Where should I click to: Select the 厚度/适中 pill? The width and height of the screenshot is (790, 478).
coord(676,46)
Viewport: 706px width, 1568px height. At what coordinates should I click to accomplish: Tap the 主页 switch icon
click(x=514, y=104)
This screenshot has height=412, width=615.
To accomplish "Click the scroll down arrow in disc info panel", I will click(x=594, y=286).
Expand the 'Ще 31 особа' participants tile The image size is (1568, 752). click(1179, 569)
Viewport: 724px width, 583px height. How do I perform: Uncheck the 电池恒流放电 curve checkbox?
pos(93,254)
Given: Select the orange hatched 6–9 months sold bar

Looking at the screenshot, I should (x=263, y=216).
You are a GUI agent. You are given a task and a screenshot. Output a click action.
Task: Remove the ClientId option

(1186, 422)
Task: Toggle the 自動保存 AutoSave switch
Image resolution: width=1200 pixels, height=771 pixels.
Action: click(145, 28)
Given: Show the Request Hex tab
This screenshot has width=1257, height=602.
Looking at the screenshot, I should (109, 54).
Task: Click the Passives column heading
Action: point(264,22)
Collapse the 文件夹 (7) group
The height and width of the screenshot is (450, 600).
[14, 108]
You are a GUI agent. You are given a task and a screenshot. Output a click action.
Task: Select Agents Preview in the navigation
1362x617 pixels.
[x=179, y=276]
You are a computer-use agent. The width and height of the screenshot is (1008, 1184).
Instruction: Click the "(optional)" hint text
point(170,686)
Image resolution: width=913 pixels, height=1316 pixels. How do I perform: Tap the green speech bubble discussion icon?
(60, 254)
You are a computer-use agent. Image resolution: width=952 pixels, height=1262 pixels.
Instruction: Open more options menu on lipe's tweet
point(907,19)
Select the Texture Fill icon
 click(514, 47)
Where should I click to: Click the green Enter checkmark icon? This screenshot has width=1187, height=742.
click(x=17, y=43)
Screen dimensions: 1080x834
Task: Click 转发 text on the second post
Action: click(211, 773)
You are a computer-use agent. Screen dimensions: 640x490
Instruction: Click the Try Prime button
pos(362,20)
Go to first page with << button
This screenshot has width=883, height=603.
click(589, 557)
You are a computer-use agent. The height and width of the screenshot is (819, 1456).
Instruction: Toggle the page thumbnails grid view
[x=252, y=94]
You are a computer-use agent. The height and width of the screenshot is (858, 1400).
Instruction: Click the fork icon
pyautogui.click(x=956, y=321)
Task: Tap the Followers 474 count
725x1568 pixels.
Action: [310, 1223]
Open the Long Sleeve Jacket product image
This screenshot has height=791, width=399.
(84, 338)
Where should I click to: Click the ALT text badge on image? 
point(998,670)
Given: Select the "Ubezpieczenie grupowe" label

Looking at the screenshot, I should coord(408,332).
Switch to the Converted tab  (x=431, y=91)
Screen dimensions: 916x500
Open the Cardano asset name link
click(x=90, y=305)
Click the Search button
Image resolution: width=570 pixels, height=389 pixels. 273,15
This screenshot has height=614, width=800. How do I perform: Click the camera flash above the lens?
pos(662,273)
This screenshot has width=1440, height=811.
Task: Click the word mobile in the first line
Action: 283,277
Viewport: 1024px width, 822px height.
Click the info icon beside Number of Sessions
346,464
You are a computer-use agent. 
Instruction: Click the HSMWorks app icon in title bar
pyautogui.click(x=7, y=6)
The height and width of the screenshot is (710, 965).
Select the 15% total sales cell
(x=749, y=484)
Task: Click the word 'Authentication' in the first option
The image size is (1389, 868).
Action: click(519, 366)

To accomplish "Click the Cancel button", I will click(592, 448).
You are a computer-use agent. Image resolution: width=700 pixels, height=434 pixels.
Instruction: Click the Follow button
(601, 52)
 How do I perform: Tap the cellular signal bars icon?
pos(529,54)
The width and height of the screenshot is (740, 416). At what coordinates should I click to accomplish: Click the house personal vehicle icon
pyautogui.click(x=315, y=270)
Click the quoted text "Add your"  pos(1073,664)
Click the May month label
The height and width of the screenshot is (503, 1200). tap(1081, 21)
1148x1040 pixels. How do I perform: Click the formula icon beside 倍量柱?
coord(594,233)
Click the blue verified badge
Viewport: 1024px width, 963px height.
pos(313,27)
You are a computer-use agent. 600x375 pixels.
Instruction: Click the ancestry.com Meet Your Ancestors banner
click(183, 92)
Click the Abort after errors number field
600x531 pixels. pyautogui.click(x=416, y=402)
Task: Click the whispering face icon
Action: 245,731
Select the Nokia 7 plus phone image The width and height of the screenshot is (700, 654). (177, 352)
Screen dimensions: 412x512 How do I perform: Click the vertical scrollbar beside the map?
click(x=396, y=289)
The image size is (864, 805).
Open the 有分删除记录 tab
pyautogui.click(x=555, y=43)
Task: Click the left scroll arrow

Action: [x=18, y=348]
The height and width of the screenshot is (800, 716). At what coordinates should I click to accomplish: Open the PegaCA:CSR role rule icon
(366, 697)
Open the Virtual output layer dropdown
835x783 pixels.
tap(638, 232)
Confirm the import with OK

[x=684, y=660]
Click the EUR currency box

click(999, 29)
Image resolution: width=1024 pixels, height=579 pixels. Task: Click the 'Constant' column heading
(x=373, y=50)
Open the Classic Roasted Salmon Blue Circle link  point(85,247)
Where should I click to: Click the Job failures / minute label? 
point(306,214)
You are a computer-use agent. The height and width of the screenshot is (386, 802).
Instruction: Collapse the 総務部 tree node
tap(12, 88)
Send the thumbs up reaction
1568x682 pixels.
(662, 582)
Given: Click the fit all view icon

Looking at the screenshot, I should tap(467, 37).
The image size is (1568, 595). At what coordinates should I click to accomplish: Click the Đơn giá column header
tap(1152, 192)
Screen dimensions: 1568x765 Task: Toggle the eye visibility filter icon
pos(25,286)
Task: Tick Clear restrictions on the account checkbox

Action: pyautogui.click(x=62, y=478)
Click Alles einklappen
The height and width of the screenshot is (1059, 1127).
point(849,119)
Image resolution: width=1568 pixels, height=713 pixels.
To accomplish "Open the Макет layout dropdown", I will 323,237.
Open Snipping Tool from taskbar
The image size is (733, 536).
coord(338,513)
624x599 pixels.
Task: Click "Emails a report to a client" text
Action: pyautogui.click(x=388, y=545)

● Task to complete: Show the lines above with "dropdown".

● Solution to this exercise:
Open the Virtual output layer dropdown
To accomplish "Open the Макет layout dropdown", I will 323,237.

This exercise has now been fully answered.